A parallel experiment was conducted in HuCCT-1 cells, and it was found that heteronemin suppressed EGF-induced signal transduction pathways. Heteronemin at up to 1.25 µM induced the phosphorylation of PI3K, STAT1 and STAT3 in HuCCT-1 cells (Fig. 6). On the other hand, 100 ng/ml EGF increased concentrations of PI3K, STAT1 and STAT3, and their phosphorylated forms, compared with unstimulated cells. Heteronemin inhibited the EGF-induced phosphorylation of PI3K, STAT1 and STAT3 in concentration-dependent manners (Fig. 6). In addition, PI3K, STAT1 and STAT3 levels decreased under treatment with 2.5 µM heteronemin in HuCCT1 cells. To confirm that PI3K plays an important role in regulating signaling pathways induced by the EGF in SSP-25 and HuCCT1 cells, 10 µM LY294002, an inhibitor of PI3K, was applied to EGF-stimulated cells. As shown in Fig. S2, inhibition of PI3K activity decreased levels of PD-L1 and p-STAT1 and p-STAT3 in both EGF-stimulated cell lines. This pattern was similar to the effect of heteronemin on EGF-stimulated SSP-25 and HuCCT1 cells. These results indicated that heteronemin inhibits the proliferation of SSP-25 and HuCCT1 cells by suppressing the PI3K-mediated signaling pathways induced by EGF.

As demonstrated in Figs. 1 and 2, PI3K may play a crucial role in promoting EGF-triggered proliferation in cholangiocarcinoma cells. Moreover, EGF led to a concentration-dependent elevation in PD-L1 expression, as depicted in Fig. 1. Notably, heteronemin was observed to suppress EGF-induced PI3K activation (Figs. 5 and 6). To determine whether heteronemin inhibits the proliferation of cholangiocarcinoma cells via the PI3K signaling transduction pathway activated by the EGF, PD-L1 expression in SSP-25 and HuCCT1 cells was examined by stimulating them with 100 ng/ml of EGF in the presence of different concentrations of heteronemin for 24 h. Heteronemin treatment increased PD-L1 expression in SSP-25 cells and decreased PD-L1 expression in HuCCT1 cells in concentration-dependent manners (Fig. 7). EGF induced PD-L1 expression in both cholangiocarcinoma cell lines, and this effect was concentration-dependently inhibited by heteronemin (Fig. 7).

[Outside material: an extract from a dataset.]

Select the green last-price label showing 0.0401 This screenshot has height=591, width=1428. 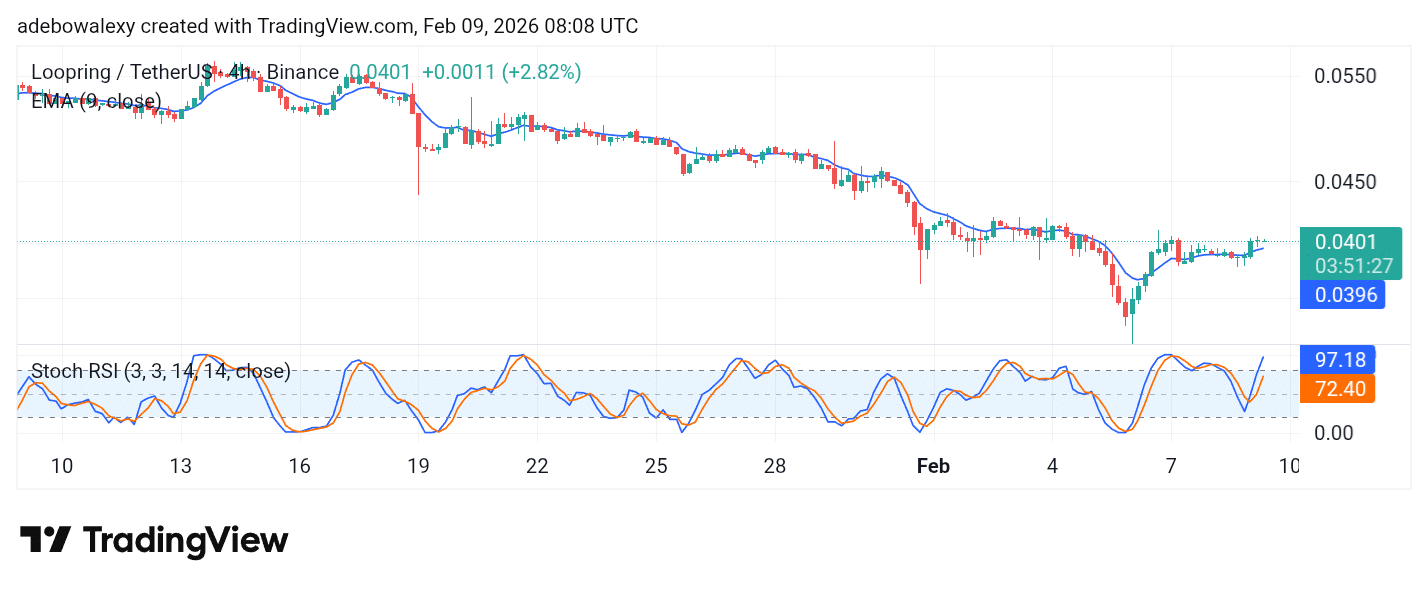click(1344, 241)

The role of PI3K in the heteronemin-induced inhibitory effect was next investigated on EGF-induced proliferation in cholangiocarcinoma cells. The two cholangiocarcinoma cell lines were treated with EGF and heteronemin, either alone or in the presence of LY294002 for 72 h. In both cell lines, LY294002 not only suppressed cell proliferation on its own but also inhibited EGF-induced cancer cell proliferation (Fig. 8). Heteronemin similarly inhibited cancer cell proliferation in both control and EGF-stimulated cells. Although the combined treatment of heteronemin and LY294002 did not show an additive effect on cell viability, their inhibitory effect was the same as that of treatment with heteronemin, LY294002 or combined treatment in SSP-25 cells but not in HuCCT1 cells. It is possible that the KRAS mutation in HuCCT1 cells constitutively activates other signaling pathways, such as ERK1/2, to offset the inhibitory effect of heteronemin. This situation is similar to previous studies, where a combination treatment (heteronemin plus another inhibitor) does not show an additive effect on cell viability but does suppress target protein activation (25,36). Taken together with the inhibitory effect of heteronemin on PI3K phosphorylation (Figs. 5,6), these results revealed that the inhibitory effect of heteronemin on EGF-induced cell proliferation depends on suppression of PI3K activity.